• [Problem] Give back exactly the stretch of data below from the line holding "Castelldefels (219, 2058)" through the line holding "Málaga (281, 2058)", both ends included, and leave the remaining lines out.
The input Block Start
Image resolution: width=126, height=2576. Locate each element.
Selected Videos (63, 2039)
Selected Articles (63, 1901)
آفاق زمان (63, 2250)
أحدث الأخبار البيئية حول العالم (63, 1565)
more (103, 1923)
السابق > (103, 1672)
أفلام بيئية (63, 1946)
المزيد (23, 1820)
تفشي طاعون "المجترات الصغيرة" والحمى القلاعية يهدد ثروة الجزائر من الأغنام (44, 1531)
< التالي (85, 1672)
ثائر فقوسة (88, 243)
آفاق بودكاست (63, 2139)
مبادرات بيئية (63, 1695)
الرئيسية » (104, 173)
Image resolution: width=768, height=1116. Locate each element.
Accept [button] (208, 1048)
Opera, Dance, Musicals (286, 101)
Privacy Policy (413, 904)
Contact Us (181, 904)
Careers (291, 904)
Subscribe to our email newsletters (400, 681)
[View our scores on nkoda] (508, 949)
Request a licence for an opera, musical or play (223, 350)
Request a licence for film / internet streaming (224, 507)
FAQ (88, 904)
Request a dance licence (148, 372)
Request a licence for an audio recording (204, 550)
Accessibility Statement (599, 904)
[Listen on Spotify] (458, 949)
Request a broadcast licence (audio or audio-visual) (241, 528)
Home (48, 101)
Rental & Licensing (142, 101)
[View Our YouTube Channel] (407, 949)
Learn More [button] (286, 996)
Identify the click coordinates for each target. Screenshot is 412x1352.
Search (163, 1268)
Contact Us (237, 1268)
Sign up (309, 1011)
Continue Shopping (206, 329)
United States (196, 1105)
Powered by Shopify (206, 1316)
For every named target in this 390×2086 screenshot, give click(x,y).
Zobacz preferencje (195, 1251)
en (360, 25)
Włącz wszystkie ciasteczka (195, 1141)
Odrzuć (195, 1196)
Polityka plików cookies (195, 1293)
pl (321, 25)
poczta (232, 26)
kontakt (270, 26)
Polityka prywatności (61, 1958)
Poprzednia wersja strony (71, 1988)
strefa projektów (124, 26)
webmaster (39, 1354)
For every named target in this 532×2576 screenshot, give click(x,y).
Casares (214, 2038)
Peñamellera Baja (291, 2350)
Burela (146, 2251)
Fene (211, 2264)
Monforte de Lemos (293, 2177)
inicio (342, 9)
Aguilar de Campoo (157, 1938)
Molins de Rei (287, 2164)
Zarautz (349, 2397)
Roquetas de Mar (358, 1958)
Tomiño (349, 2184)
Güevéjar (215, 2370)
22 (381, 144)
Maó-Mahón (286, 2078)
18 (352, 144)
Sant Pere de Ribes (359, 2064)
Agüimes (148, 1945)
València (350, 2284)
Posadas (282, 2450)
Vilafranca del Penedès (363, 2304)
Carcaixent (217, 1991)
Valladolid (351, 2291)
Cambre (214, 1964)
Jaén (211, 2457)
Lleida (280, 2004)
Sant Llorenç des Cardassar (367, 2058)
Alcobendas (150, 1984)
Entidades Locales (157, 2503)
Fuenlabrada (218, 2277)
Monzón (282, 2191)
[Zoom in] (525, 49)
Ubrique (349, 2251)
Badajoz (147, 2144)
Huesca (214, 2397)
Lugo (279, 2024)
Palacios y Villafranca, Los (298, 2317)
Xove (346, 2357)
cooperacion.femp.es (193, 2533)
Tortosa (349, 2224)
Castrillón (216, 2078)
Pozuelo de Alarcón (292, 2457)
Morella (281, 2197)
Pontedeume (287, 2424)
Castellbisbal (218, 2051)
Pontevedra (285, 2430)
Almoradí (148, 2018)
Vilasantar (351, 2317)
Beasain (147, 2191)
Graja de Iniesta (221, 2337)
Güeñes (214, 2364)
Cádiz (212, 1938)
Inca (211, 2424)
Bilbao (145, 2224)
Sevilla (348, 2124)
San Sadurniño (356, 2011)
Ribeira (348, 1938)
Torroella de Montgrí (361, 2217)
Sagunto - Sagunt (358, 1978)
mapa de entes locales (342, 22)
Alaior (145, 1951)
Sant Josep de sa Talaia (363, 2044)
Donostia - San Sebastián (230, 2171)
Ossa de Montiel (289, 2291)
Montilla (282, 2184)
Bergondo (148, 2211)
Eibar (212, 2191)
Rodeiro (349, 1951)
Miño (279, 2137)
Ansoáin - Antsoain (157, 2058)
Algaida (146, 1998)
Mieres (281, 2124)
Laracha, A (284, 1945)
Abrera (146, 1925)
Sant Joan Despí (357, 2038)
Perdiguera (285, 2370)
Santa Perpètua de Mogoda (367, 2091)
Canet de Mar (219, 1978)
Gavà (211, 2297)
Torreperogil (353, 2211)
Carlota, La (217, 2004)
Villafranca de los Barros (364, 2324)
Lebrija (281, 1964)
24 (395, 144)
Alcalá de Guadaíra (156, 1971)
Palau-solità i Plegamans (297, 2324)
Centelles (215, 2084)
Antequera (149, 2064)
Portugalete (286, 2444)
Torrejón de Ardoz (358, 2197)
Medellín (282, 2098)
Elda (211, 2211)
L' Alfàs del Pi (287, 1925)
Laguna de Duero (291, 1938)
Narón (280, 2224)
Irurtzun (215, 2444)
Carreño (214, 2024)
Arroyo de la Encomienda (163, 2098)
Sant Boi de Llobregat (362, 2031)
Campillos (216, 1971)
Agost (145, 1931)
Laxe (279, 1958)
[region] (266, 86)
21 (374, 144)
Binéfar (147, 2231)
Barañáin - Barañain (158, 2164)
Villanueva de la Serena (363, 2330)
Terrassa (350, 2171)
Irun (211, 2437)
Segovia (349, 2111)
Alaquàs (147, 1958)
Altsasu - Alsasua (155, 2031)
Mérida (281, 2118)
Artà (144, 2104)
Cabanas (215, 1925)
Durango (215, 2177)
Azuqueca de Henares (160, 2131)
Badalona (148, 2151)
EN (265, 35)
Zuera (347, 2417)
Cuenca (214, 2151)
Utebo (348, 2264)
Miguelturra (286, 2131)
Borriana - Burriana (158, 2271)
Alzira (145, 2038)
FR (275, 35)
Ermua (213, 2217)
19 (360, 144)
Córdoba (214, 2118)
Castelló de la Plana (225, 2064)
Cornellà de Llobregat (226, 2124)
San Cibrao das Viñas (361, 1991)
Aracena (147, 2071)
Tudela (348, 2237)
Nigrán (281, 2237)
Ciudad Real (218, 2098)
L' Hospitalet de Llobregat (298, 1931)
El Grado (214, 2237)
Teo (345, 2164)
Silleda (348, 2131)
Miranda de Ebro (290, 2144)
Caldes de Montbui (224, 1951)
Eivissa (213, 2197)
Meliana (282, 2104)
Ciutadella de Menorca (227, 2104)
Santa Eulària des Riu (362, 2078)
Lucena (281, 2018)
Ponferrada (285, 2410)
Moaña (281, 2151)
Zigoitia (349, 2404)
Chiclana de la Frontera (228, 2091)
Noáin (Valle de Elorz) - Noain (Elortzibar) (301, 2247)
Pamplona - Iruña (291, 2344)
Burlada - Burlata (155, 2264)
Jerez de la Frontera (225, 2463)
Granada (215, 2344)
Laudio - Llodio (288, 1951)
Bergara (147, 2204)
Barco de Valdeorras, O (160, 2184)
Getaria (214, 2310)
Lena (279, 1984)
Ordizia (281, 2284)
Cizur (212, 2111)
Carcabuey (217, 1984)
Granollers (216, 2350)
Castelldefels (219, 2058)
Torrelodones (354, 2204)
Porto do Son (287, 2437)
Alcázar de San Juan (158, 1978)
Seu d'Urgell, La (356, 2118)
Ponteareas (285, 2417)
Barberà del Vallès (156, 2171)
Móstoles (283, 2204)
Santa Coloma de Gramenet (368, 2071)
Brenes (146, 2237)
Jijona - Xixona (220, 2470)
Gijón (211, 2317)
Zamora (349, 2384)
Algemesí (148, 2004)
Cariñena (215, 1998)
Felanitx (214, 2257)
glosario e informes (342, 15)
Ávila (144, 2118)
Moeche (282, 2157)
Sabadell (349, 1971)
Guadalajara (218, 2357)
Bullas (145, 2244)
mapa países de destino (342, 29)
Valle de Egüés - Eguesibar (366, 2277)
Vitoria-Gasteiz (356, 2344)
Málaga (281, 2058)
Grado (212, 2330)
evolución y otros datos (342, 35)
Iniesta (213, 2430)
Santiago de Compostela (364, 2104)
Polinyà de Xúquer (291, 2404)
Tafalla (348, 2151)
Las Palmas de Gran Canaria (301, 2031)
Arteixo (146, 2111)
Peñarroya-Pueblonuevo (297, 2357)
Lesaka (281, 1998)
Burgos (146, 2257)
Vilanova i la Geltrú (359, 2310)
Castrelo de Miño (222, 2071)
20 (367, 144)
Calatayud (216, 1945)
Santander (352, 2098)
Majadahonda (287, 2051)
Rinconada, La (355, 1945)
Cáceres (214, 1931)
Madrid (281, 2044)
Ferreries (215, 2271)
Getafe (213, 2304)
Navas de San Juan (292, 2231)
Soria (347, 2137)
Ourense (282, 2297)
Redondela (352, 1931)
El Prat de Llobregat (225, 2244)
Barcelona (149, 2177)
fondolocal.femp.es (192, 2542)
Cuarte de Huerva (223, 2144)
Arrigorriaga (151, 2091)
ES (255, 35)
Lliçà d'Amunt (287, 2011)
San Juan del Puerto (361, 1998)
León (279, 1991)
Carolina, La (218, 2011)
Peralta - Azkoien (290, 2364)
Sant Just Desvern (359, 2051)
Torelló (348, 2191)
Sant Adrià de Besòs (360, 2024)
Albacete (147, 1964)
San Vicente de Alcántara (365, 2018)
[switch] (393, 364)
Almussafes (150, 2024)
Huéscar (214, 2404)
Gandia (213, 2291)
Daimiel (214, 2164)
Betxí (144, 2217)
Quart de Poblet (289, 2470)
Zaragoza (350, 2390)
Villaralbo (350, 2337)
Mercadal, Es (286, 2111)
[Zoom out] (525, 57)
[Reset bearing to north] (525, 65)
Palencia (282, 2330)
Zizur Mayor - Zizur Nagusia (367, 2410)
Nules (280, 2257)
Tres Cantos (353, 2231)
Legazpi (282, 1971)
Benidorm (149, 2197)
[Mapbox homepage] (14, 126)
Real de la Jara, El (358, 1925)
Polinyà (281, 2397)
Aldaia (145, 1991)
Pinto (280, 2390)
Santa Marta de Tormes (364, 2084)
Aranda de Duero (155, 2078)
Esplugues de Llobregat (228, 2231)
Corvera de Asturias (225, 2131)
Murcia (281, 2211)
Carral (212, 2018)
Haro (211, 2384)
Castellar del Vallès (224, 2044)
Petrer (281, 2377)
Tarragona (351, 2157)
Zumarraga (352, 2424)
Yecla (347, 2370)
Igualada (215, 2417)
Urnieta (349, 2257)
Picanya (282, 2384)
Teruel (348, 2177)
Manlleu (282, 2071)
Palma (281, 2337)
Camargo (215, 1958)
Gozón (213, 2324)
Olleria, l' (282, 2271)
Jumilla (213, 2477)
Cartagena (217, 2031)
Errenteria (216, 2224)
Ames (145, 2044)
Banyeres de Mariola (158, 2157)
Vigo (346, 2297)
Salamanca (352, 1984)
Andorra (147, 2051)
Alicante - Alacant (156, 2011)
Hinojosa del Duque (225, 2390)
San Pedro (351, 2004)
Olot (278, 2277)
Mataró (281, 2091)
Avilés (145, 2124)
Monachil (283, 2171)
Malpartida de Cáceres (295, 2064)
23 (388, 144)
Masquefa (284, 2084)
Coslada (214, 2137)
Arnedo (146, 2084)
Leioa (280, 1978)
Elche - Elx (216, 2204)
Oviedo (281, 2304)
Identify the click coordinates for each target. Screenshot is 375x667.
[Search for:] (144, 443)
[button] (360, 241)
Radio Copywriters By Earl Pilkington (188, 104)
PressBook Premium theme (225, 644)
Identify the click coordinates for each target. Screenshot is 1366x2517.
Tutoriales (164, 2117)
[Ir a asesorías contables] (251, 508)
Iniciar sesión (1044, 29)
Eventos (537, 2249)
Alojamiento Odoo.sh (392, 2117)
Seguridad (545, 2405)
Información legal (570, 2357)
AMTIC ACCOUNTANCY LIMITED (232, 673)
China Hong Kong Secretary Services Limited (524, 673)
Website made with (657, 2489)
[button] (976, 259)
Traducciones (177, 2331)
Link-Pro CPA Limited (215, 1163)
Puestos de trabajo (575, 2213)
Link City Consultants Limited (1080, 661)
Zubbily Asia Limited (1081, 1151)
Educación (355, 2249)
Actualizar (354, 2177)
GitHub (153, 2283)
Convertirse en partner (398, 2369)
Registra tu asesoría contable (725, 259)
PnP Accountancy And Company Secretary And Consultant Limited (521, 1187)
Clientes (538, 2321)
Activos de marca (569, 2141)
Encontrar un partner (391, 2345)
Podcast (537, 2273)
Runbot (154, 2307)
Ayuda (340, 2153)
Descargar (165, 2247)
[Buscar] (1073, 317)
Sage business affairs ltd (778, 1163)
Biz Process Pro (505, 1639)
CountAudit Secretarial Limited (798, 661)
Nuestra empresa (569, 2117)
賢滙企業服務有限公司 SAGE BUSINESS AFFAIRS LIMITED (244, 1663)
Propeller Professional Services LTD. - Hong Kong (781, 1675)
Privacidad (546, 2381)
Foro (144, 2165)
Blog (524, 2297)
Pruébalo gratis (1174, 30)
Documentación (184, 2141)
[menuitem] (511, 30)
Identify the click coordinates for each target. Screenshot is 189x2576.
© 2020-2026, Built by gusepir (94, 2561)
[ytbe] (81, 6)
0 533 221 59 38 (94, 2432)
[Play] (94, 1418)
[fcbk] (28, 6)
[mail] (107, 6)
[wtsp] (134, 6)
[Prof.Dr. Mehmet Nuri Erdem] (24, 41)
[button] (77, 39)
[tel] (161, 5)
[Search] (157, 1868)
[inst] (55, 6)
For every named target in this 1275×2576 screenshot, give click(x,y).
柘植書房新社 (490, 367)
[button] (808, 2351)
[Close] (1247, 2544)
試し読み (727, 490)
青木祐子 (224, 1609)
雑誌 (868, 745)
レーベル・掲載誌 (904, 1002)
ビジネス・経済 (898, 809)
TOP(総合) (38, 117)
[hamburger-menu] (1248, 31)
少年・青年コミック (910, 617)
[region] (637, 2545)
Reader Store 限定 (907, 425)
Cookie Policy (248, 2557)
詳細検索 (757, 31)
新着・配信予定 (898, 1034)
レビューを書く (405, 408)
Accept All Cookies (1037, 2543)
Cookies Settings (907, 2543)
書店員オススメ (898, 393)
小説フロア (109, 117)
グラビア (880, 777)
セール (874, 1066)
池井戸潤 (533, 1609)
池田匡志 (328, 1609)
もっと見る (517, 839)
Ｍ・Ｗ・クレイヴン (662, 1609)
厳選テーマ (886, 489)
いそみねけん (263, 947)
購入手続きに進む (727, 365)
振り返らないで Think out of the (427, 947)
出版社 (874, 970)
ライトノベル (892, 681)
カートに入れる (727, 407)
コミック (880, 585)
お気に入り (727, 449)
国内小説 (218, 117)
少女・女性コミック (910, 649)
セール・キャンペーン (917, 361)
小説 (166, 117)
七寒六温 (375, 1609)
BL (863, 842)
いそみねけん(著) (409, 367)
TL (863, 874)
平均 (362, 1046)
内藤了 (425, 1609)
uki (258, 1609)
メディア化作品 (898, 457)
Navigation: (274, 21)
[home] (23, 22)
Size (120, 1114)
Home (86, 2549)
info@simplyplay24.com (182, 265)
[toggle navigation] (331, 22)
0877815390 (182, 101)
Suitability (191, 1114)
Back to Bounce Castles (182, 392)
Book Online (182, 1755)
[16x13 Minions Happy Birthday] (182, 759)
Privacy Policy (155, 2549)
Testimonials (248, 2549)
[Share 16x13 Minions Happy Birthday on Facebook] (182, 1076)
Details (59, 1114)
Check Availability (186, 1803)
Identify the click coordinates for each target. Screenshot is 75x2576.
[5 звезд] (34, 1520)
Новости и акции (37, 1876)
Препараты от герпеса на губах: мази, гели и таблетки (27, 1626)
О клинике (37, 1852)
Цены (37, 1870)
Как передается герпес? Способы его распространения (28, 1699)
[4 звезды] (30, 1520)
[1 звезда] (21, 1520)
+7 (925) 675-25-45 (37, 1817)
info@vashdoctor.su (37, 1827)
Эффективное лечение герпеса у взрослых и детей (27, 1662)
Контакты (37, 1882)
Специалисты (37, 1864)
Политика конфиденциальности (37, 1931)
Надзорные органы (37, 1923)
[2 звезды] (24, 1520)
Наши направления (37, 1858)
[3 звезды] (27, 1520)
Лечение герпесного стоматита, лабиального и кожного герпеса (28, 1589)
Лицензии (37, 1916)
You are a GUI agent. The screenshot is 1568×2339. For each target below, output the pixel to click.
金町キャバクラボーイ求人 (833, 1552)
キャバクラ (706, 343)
The input Block End
• [Answer section]
Castelldefels (219, 2058)
Torrelodones (354, 2204)
Porto do Son (287, 2437)
Alcázar de San Juan (158, 1978)
Seu d'Urgell, La (356, 2118)
Ponteareas (285, 2417)
Barberà del Vallès (156, 2171)
Móstoles (283, 2204)
Santa Coloma de Gramenet (368, 2071)
Brenes (146, 2237)
Jijona - Xixona (220, 2470)
Gijón (211, 2317)
Zamora (349, 2384)
Algemesí (148, 2004)
Cariñena (215, 1998)
Felanitx (214, 2257)
glosario e informes (342, 15)
Ávila (144, 2118)
Moeche (282, 2157)
Sabadell (349, 1971)
Guadalajara (218, 2357)
Bullas (145, 2244)
mapa países de destino (342, 29)
Valle de Egüés - Eguesibar (366, 2277)
Vitoria-Gasteiz (356, 2344)
Málaga (281, 2058)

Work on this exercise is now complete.